WHAT TO DO
**A)** In the text on the Chhapra Municipal Corporation, how many seats does the corporation have?
**B)** Using the text on the Chhapra Municipal Corporation, explain in one to three sentences how the municipal corporation mechanism began in India.
**C)** Carry the text on the Chhapra Municipal Corporation forward from its final sentence.

-- Start EXTRACTED TEXT --

Type
- Type: Municipal corporation

History
- Founded: 2017; 8 years ago

Leadership
- Mayor: Lakshmi Narayan gupta
- Deputy Mayor: Ragini Kumari
- Municipal Commissioner: Sanjay Kumar Upadhyay
- Seats: 45

Elections
- Last election: 2022

Meeting place
- Salempur, Sadhapur, Chhapra, Bihar - 841301

Website
- nagarseva.bihar.gov.in/chhapra

= Chhapra Municipal Corporation =

Civic body governing Chhapra, Bihar, India

Chhapra Municipal Corporation or Chhapra Nagar Nigam, is the civic body that governs Chhapra, a city of Bihar in India.Municipal Corporation mechanism in India was introduced during British Rule with formation of municipal corporation in Madras (Chennai) in 1688, later followed by municipal corporations in Bombay (Mumbai) and Calcutta (Kolkata) by 1762. Chhapra Municipal Corporation consists of democratically elected members, is headed by a Mayor, and administers the city's infrastructure, public services, and supplies.

-- End EXTRACTED TEXT --
-- Start GIVEN RECORDS --

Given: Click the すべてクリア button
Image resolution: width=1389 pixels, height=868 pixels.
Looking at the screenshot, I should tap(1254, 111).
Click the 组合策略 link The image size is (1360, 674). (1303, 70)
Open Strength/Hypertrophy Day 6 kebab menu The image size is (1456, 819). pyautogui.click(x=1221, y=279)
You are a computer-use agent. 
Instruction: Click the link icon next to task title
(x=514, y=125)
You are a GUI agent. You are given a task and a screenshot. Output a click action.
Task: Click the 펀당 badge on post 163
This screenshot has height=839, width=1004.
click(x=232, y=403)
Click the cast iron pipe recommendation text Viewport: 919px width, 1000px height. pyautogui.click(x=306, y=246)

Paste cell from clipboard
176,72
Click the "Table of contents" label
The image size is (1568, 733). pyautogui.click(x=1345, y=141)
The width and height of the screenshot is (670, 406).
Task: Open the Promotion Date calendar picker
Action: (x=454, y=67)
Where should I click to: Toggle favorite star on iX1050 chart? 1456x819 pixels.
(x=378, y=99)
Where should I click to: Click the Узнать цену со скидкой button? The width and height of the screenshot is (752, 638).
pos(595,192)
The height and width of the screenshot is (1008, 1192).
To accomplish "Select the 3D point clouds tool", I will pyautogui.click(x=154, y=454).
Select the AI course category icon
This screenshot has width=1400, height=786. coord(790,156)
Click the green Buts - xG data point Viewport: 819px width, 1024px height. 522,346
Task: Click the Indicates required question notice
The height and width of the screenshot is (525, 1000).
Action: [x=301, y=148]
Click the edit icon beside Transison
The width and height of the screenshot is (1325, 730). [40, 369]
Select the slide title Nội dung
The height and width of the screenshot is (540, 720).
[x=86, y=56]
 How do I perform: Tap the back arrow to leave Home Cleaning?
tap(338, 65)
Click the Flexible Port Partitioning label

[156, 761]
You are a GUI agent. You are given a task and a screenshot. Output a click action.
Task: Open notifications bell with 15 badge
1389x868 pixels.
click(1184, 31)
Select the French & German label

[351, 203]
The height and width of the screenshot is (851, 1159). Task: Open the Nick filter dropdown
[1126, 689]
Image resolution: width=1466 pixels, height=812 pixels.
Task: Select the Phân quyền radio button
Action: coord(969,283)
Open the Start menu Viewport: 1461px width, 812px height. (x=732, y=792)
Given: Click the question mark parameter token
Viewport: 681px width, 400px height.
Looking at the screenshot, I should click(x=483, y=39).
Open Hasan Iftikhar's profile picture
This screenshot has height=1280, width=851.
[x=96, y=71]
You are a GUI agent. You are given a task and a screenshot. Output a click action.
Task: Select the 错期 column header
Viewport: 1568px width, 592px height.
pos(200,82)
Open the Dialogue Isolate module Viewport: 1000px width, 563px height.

-- End GIVEN RECORDS --

SOLVED PROBLEMS
**A)** 45

**B)** The mechanism was introduced during British Rule, starting with the formation of a municipal corporation in Madras (Chennai) in 1688. Municipal corporations in Bombay (Mumbai) and Calcutta (Kolkata) followed by 1762.

**C)**
== Revenue ==
The following are the Income sources for the corporation from the Central and State Government

== Functions ==
Chhapra Municipal Corporation is created for the following functions:

- Planning for the town including its surroundings which are covered under its Department's Urban Planning Authority .
- Approving construction of new buildings and authorising use of land for various purposes.
- Improvement of the town's economic and Social status.
- Arrangements of water supply towards commercial, residential and industrial purposes.
- Planning for fire contingencies through Fire Service Departments.
- Creation of solid waste management, public health system and sanitary services.
- Working for the development of ecological aspect like development of Urban Forestry and making guidelines for environmental protection.
- Working for the development of weaker sections of the society like mentally and physically handicapped, old age and gender biased people.
- Making efforts for improvement of slums and poverty removal in the town.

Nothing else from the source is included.